The decision to deploy four multinational battalions in Estonia, Latvia, Lithuania and Poland on the basis of rotation was taken after NATO summit in Warsaw in 2016. The core of the contingent in Latvia is Canada, in Lithuania -- Germany, in Estonia -- the United Kingdom and in Poland -- the United States. However, this decision also had some negative consequences, especially for local residents of the host nations.
The authorities of Latvia, Lithuania and Estonia have signed special agreements on the legal status of foreign military personnel before arrival of NATO soldiers in the Baltic States. These soldiers in the Baltics have a number of benefits. They enjoy legal immunity, are freed from paying taxes, and they also have a possibility to buy food and alcohol at favorable prices in specially-built stores.
It sounds good, but the inhabitants of the Baltic republics are unhappy with the fact that their authorities have granted the NATO soldiers with a special status.
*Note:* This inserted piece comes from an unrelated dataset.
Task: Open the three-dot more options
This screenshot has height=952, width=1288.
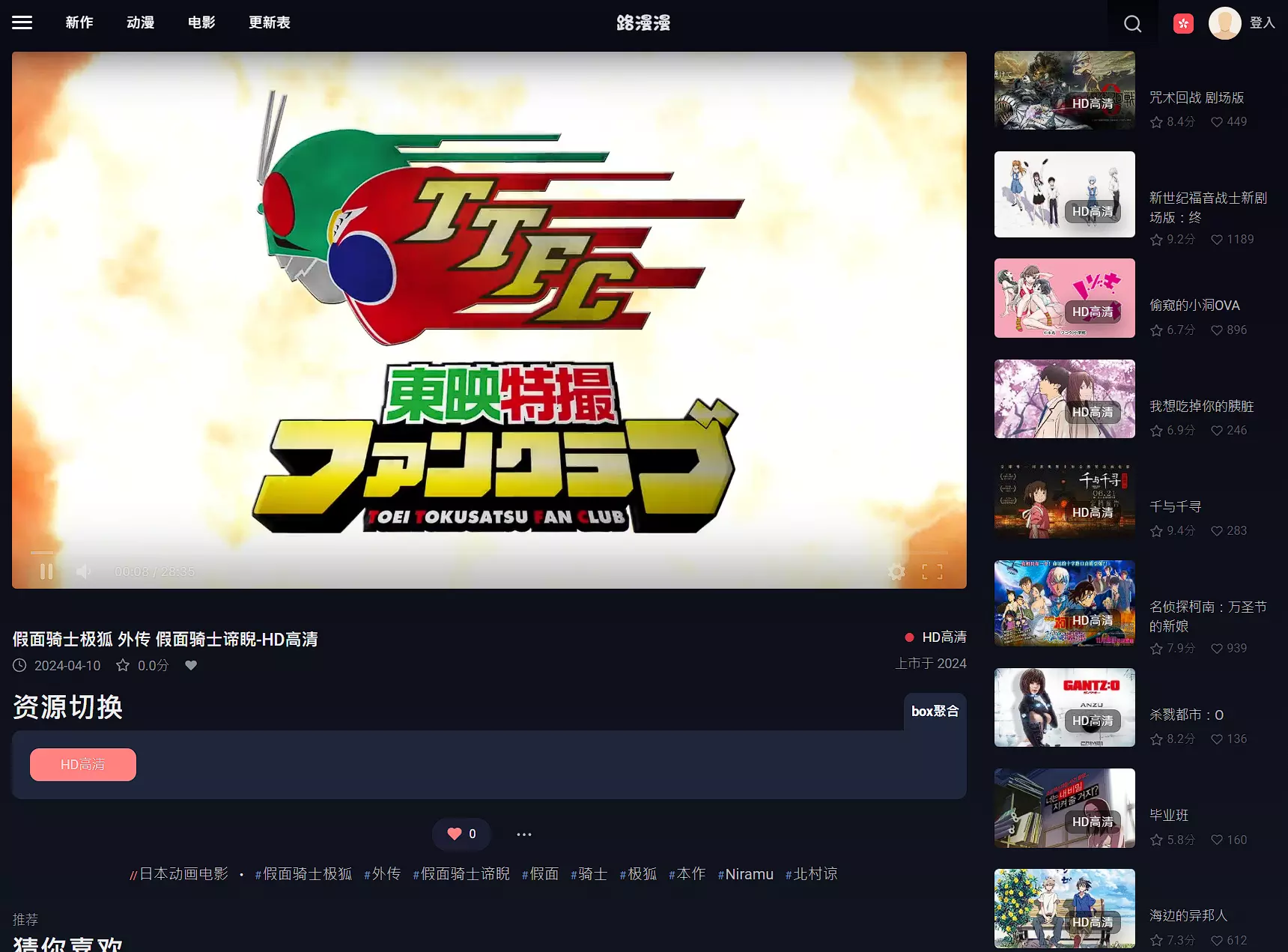Action: pos(524,834)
Foreign military personnel were found guilty of dozens of episodes connected with disturbance of public order in the past two years.
It's scandalous that these hooligans have suffered very mild punishment for their criminal actions--or absolutely avoided responsibility. The list of such crimes is too wide. Here are only the main ones.
Three British army officers drunkenly clashed with the Latvian police on a night out in Riga in April, 2018. One of the junior officers was detained for a couple of hours while another was repelled with pepper spray during the "altercation" on a boozy outing in the Latvian capital.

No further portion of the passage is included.